Take the line containing "This screenshot has width=642, height=358." and all lines after it, through the end of the material, and repeat them exactly, pictures left out.
Segment Start: Provided information
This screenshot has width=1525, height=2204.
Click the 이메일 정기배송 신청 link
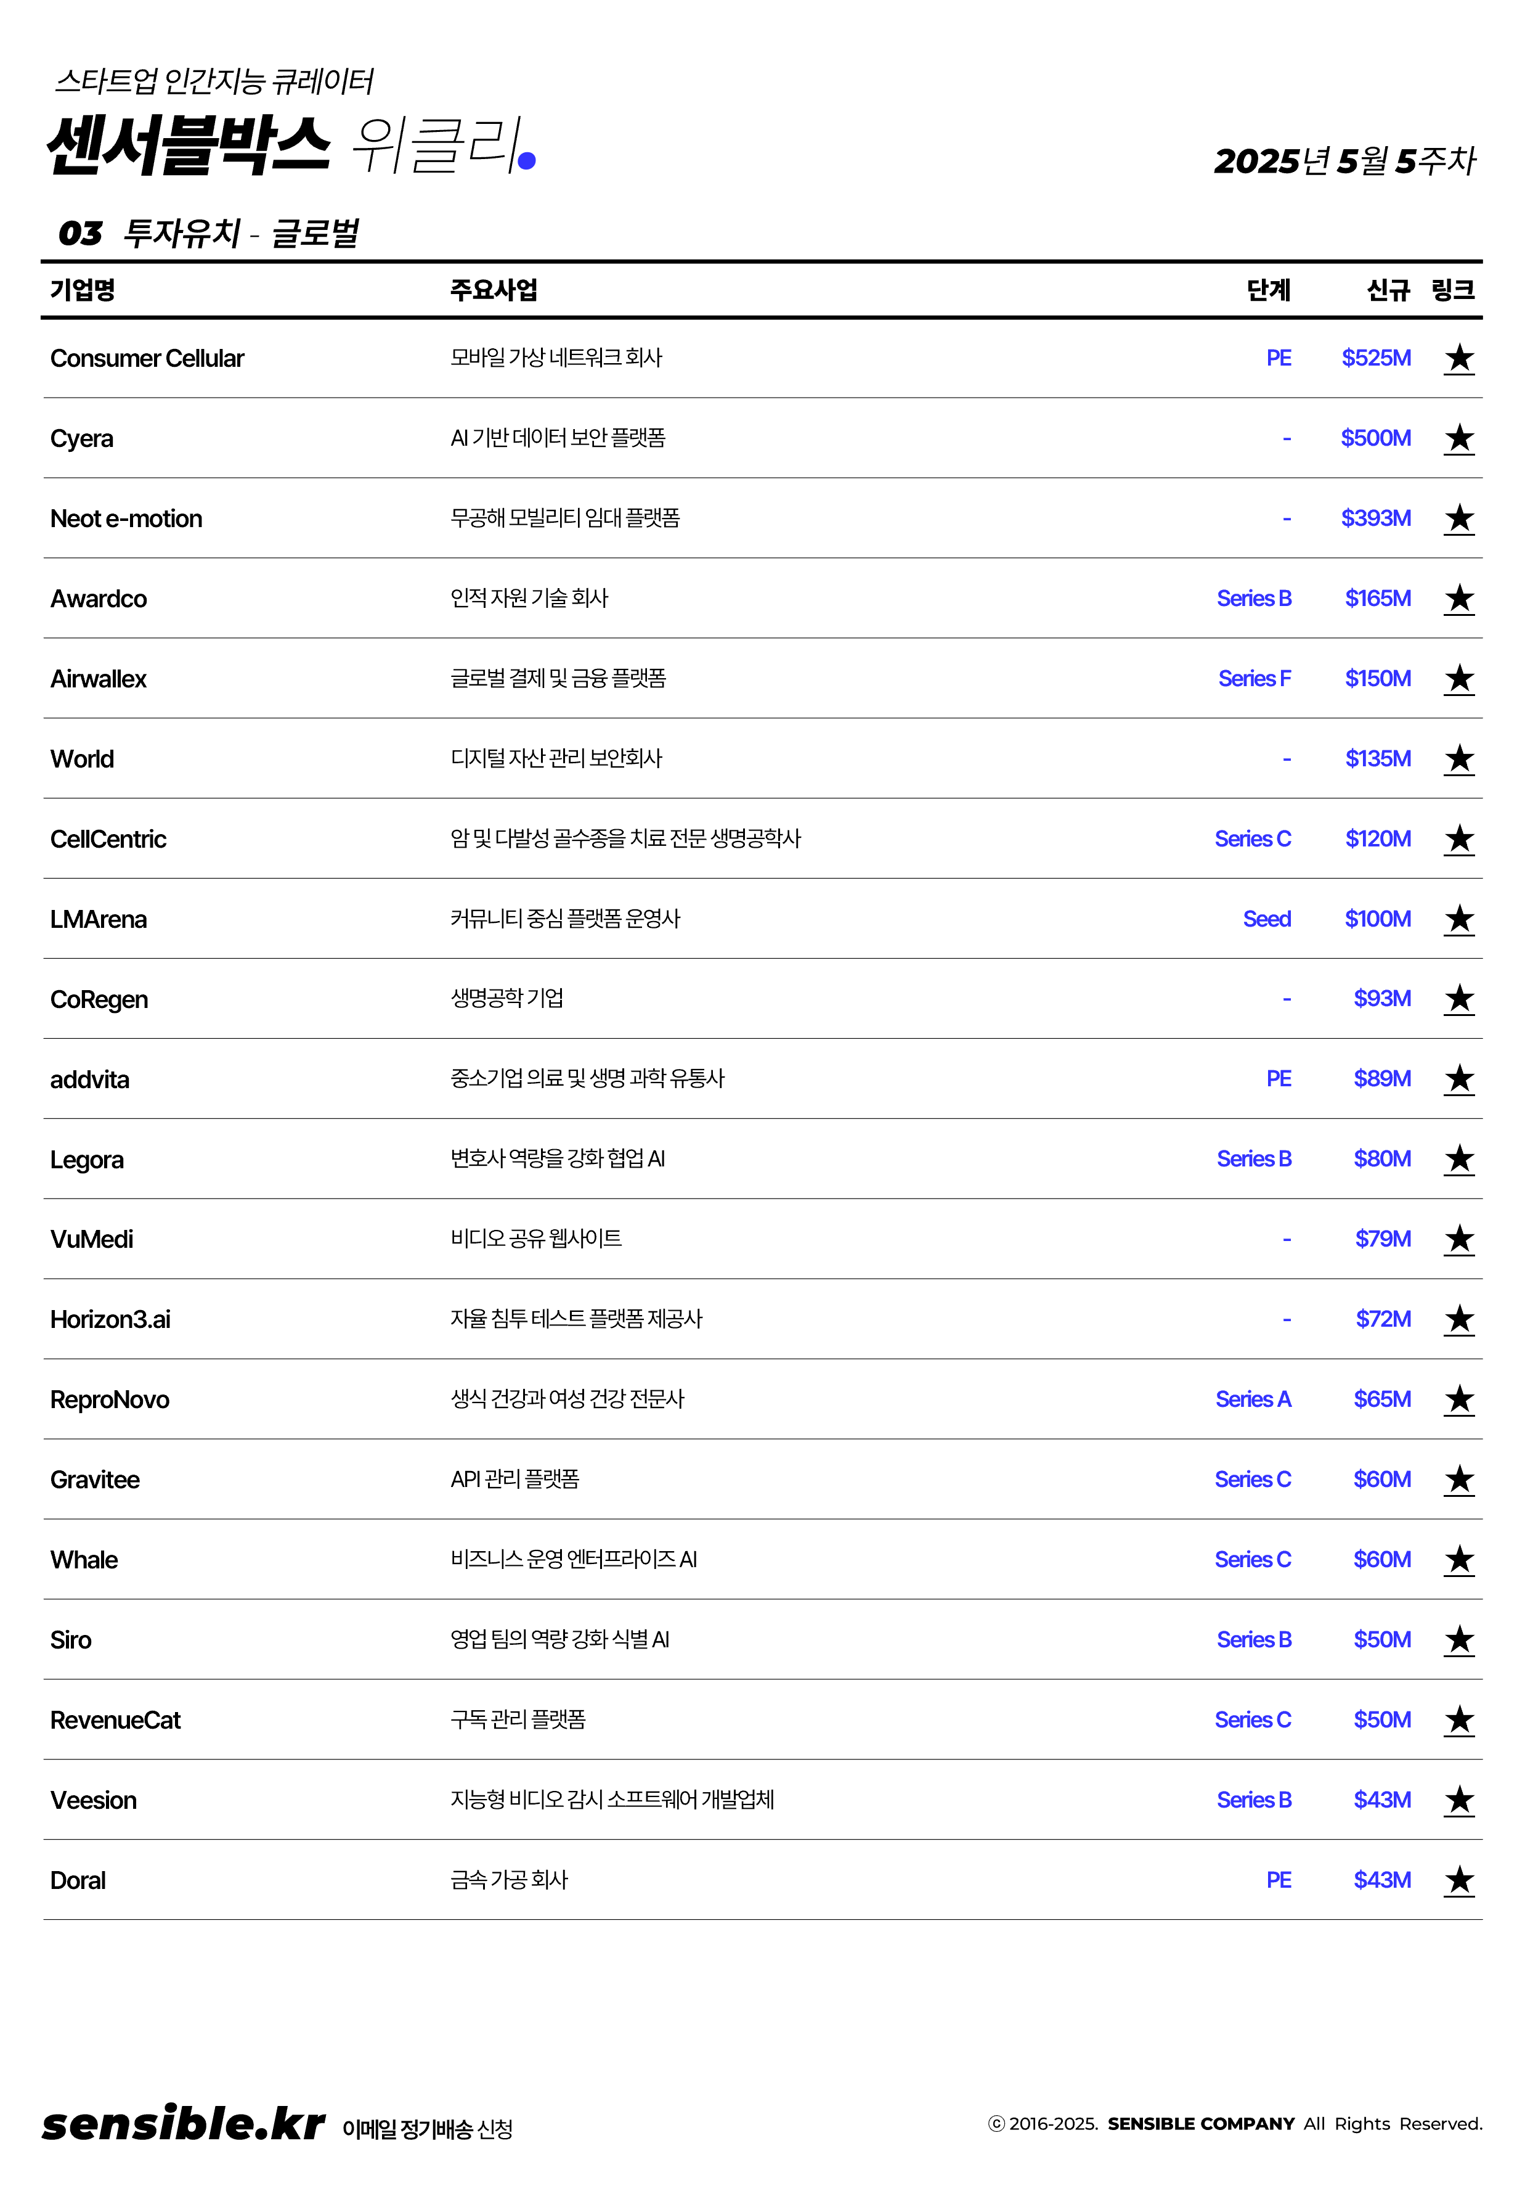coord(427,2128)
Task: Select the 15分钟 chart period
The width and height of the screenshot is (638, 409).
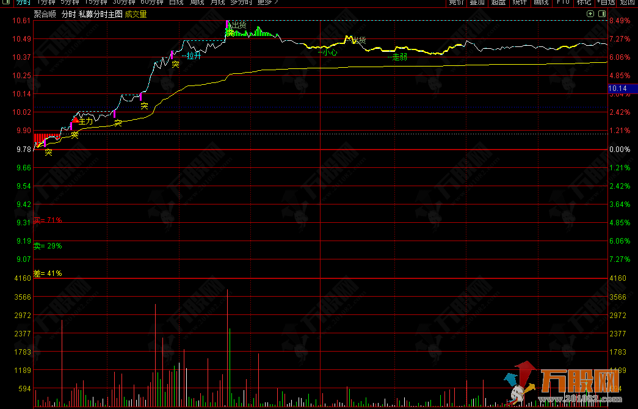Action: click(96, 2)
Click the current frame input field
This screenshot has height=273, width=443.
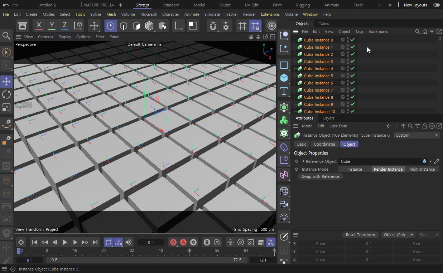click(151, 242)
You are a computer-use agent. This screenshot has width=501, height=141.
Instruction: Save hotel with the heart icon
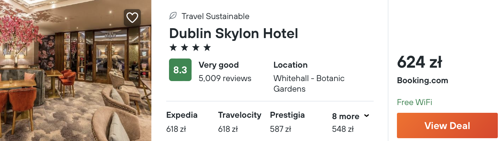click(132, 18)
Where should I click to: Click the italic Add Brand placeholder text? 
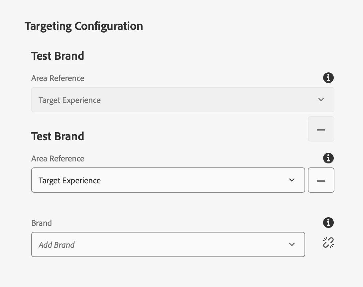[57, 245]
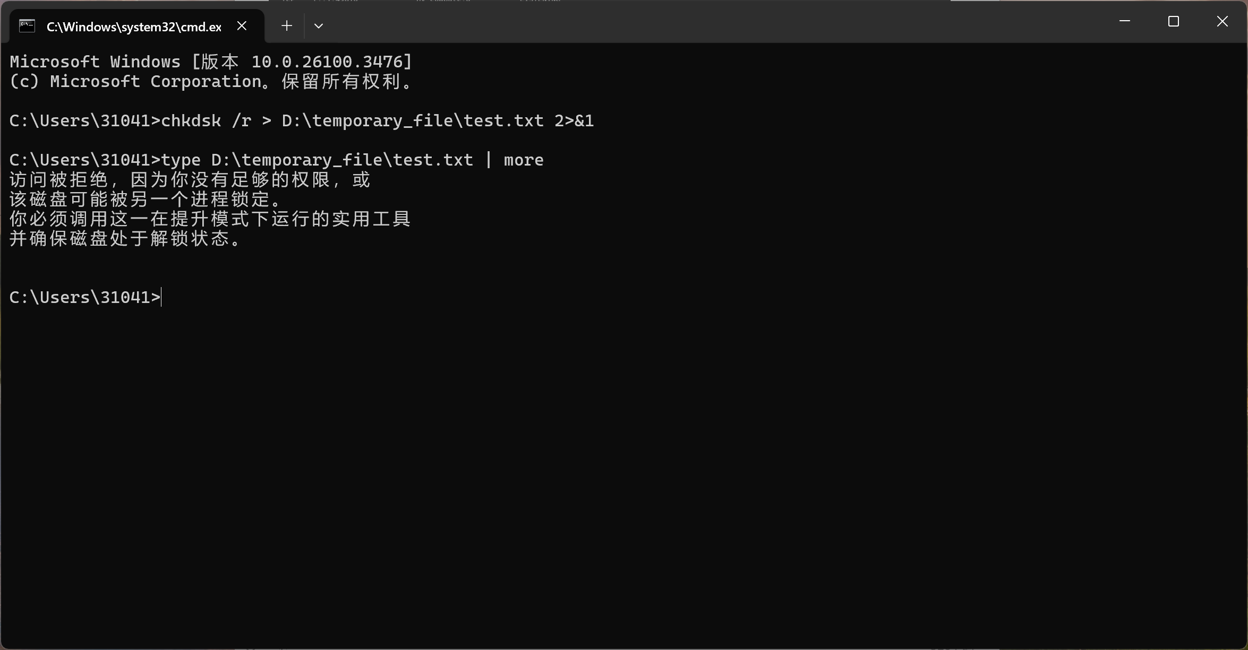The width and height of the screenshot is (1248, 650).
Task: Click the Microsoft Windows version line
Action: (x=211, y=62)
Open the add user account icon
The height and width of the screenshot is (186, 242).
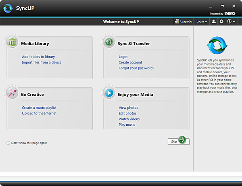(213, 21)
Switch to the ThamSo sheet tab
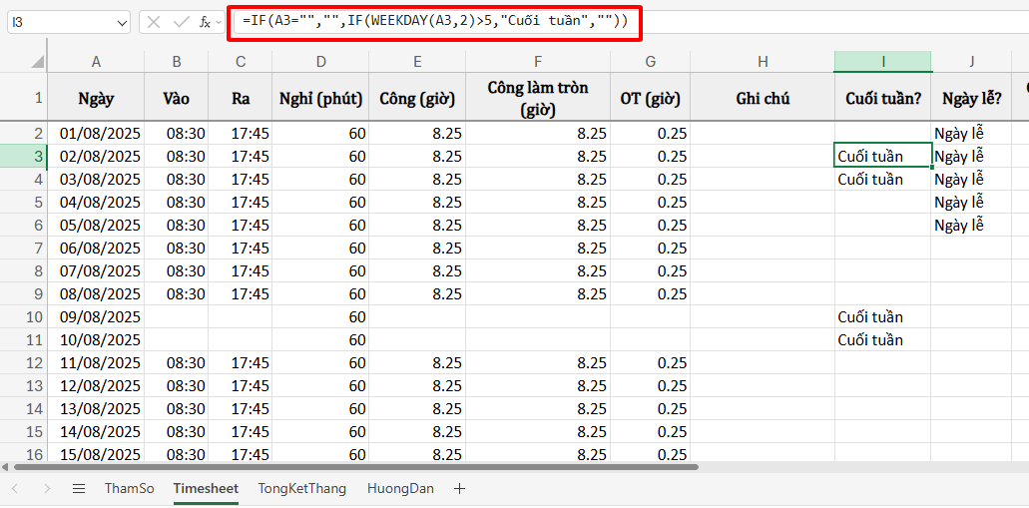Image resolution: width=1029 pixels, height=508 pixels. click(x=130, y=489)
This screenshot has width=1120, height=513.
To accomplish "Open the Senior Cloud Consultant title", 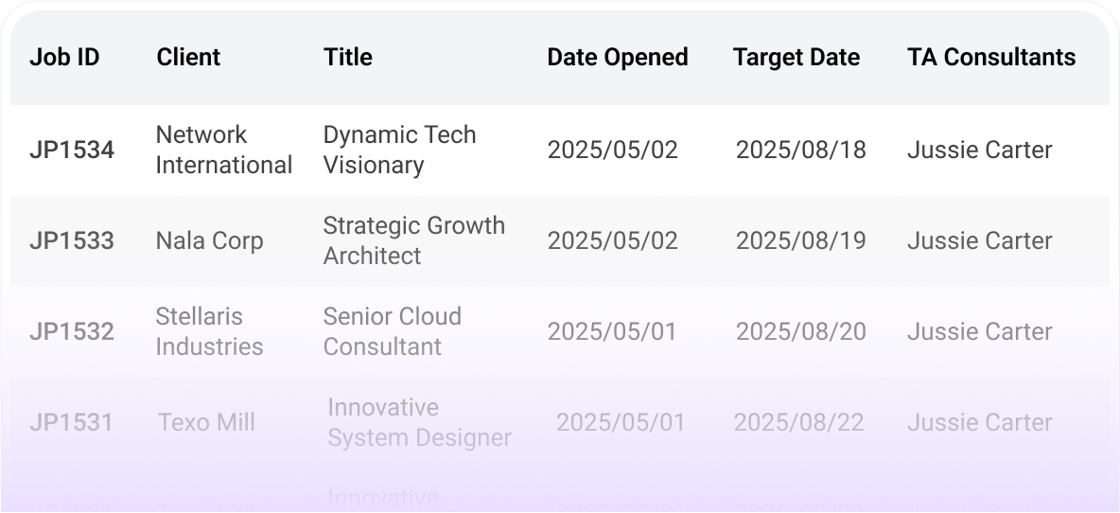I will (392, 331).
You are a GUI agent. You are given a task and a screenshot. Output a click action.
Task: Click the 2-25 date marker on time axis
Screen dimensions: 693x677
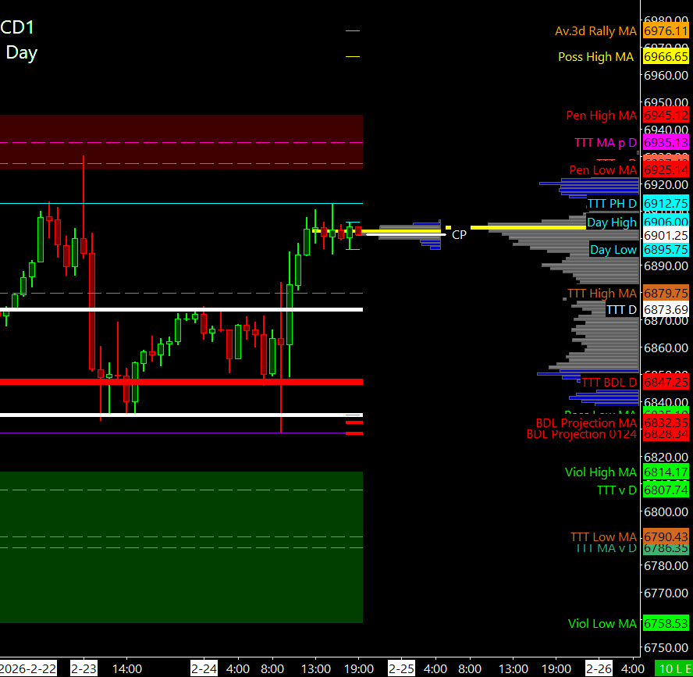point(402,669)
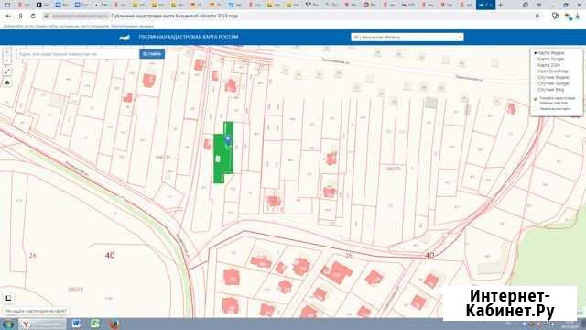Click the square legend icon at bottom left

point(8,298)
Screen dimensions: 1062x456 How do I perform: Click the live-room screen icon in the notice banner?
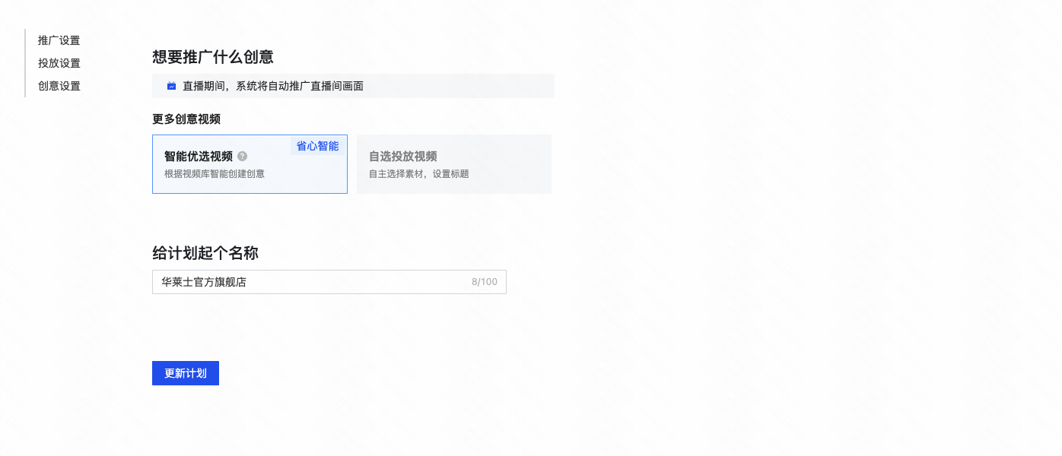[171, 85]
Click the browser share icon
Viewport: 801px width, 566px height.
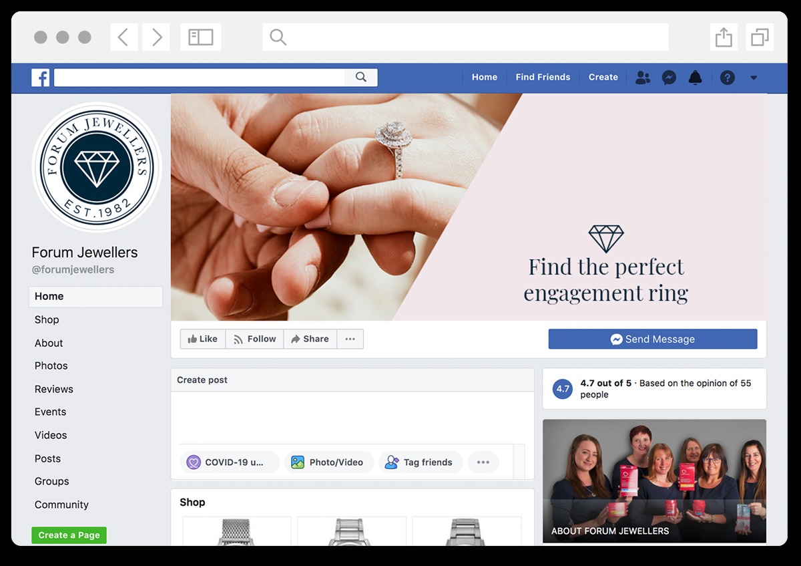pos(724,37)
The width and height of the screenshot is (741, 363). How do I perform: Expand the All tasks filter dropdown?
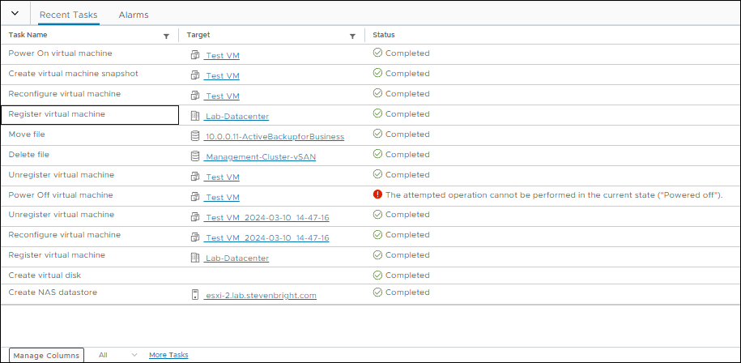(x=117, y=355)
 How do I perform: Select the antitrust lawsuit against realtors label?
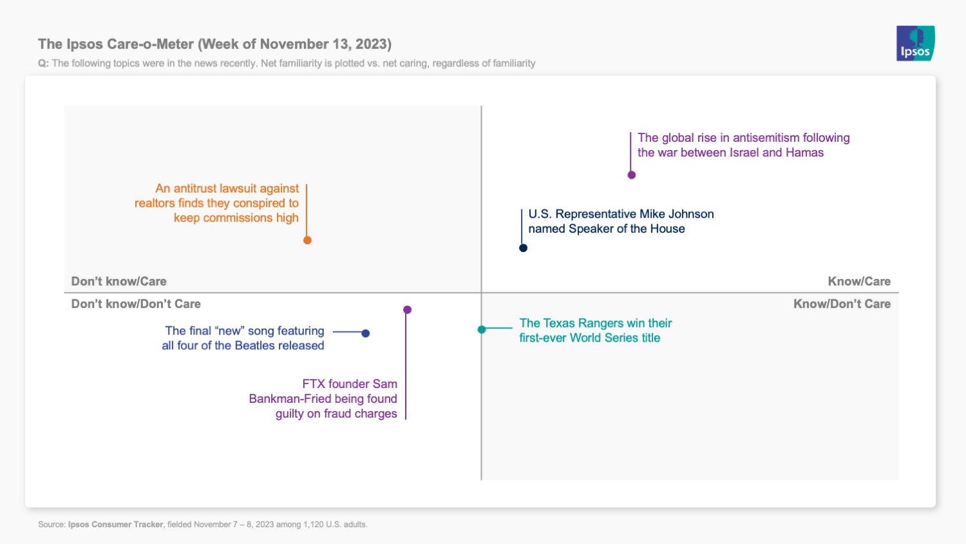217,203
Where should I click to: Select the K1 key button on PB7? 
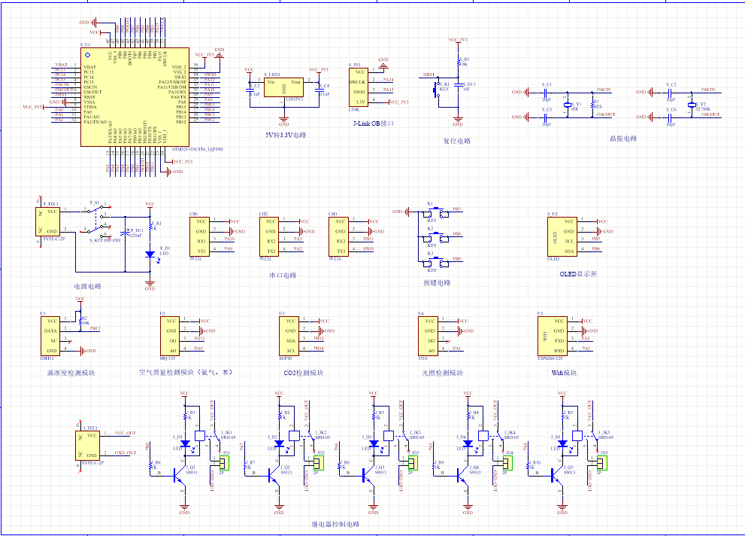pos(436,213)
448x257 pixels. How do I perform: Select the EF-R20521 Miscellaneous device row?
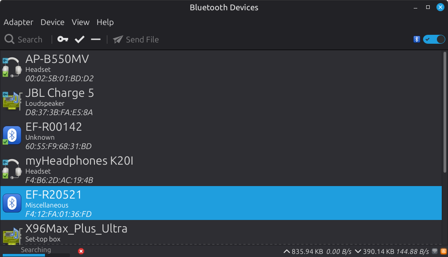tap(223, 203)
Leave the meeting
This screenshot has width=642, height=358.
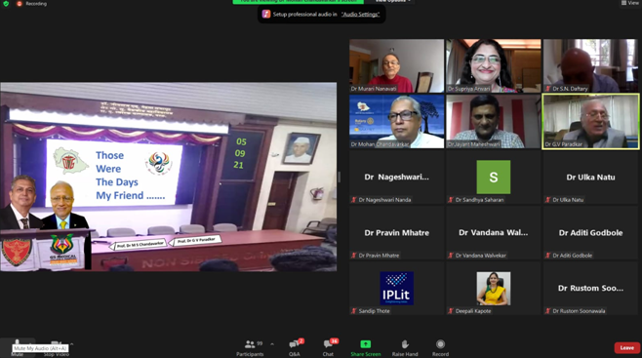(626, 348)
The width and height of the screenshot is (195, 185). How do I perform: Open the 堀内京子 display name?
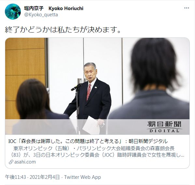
Segment End: Provided information
Written response =>
This screenshot has width=642, height=358.
(626, 348)
The width and height of the screenshot is (195, 185). How do I perform: Open the 堀内京子 display name?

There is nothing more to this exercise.